Prosecutor Nicolas Roos claimed FTX was “created with criminality that was pervasive throughout.”
“Sam Bankman-Fried stole over $8 billion in customer money, and I emphasize stole because it was not a liquidity crisis, or an active mismanagement, or poor oversight from the top,” Roos added. “It was not a bloodless financial loss on paper.”
Bankman-Fried stole billions in customer funds to live an extravagant lifestyle that included a sprawling penthouse in the Bahamas, where he ran his business. He also used customer money to buy himself “power and influence” on and then lied to cover his tracks.
After the exchange, which was once valued at $32 billion, failed in 2022, thousands of customers were unable to get their money back, and the government turned its case against Bankman-Fried and his top lieutenants into a referendum on the loosely regulated but highly volatile crypto industry.
The government’s case against Bankman-Fried was much stronger than anticipated during the six week trial and included a parade of some of his closest friends who made plea deals with prosecutors and in turn testified that he called the shots and demanded they break the rules, too, if they wanted to keep getting paid.

-------------------------

Stated problem A:
According to the passage on the FTX case, what was the exchange once valued at?

Listing:
-------------------------

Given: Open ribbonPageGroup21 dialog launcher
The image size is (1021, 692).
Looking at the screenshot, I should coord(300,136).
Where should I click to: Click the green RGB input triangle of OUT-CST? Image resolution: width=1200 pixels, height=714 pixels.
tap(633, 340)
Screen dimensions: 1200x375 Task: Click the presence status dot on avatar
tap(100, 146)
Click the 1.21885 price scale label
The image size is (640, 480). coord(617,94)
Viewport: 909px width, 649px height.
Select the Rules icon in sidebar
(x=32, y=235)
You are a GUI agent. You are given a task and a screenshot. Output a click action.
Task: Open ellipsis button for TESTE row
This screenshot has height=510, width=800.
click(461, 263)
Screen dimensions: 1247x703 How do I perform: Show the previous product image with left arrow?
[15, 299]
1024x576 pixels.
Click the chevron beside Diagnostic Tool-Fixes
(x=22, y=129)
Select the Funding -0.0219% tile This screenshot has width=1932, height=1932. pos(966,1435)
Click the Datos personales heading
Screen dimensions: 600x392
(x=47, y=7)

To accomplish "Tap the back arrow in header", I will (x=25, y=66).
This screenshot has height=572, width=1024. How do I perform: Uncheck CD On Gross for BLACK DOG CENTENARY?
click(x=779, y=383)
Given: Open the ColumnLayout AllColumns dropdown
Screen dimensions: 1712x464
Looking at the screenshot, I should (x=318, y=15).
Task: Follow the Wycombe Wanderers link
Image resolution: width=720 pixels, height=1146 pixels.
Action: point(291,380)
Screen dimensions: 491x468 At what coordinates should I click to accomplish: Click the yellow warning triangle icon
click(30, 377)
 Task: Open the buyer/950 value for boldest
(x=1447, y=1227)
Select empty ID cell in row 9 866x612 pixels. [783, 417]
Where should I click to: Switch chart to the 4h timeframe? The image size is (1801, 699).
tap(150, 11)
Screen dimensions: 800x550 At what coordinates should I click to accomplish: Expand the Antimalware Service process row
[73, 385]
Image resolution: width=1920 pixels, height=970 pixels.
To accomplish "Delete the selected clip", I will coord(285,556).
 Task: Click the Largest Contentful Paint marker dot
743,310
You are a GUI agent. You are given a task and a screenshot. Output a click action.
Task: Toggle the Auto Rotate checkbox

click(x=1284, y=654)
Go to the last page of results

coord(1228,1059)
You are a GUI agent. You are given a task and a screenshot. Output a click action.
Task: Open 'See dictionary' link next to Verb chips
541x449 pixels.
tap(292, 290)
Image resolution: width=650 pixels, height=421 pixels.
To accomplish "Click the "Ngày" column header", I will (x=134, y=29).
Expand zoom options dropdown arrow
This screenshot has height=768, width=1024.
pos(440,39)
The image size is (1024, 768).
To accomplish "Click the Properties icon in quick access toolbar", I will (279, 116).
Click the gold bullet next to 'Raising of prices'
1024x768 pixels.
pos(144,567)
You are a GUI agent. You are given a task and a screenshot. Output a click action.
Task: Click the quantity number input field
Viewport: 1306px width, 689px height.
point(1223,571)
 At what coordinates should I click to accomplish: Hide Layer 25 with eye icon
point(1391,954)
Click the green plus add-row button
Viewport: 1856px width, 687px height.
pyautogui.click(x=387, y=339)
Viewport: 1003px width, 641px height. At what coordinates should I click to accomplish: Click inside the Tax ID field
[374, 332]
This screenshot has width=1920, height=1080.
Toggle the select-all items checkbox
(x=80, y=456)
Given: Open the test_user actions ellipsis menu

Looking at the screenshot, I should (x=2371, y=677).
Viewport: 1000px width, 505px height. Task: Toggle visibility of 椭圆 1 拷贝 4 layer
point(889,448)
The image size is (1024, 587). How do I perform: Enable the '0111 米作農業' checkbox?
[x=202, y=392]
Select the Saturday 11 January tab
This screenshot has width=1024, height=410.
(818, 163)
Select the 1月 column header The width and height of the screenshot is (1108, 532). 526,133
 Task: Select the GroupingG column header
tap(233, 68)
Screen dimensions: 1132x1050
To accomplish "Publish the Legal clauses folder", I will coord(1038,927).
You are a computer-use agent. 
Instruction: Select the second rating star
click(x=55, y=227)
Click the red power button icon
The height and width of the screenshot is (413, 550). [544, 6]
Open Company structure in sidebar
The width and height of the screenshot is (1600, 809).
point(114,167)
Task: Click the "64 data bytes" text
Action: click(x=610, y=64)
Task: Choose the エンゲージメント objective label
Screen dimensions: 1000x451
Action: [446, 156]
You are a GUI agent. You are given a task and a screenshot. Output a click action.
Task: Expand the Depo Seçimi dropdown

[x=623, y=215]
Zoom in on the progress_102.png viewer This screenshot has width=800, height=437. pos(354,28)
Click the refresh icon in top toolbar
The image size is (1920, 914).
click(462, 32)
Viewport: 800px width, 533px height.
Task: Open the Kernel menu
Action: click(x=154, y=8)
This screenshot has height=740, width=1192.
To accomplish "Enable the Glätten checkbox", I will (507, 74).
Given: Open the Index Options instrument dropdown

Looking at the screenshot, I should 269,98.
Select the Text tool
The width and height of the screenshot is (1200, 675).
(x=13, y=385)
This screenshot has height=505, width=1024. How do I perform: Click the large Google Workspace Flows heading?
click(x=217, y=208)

-------------------------

Stated problem B:
Reproduce verbatim the part of the records that opens with the line containing "This screenshot has height=572, width=1024." and closes with the line containing "(x=1447, y=1227)", including both of those lines.

Task result A:
$32 billion.

Task result B:
This screenshot has height=572, width=1024. How do I perform: Uncheck CD On Gross for BLACK DOG CENTENARY?
click(x=779, y=383)
Given: Open the ColumnLayout AllColumns dropdown
Screen dimensions: 1712x464
Looking at the screenshot, I should (x=318, y=15).
Task: Follow the Wycombe Wanderers link
Image resolution: width=720 pixels, height=1146 pixels.
Action: point(291,380)
Screen dimensions: 491x468 At what coordinates should I click to accomplish: Click the yellow warning triangle icon
click(30, 377)
 Task: Open the buyer/950 value for boldest
(x=1447, y=1227)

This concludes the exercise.